» What is required
Express every line of the records below as one string in a JSON array, in order, with blank lines skipped. Omit the pictures from the output.

▼▼▼

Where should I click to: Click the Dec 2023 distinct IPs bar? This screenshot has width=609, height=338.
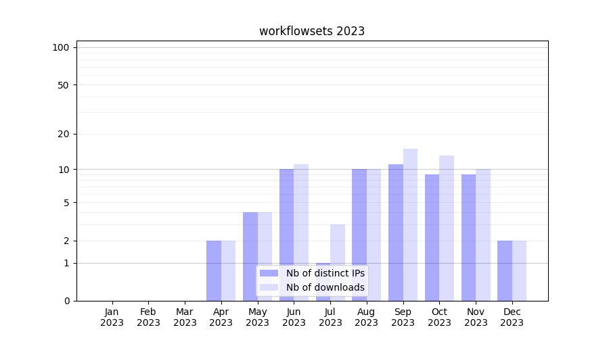[x=505, y=270]
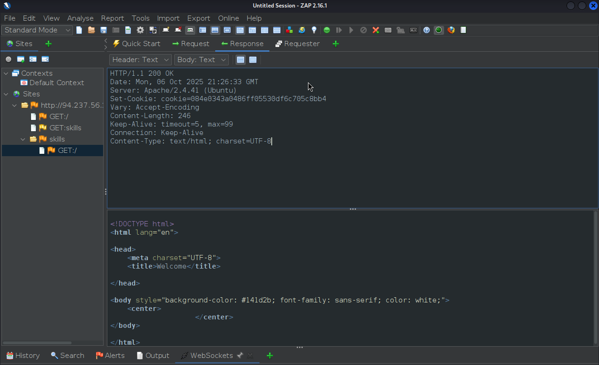Open a saved session with folder icon
This screenshot has height=365, width=599.
91,30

▲▲▲

» Exercise solution
[
  "Where should I click to: Click the Dec 2023 distinct IPs bar? This screenshot has width=609, height=338.",
  "[x=505, y=270]",
  "Open a saved session with folder icon",
  "This screenshot has height=365, width=599.",
  "91,30"
]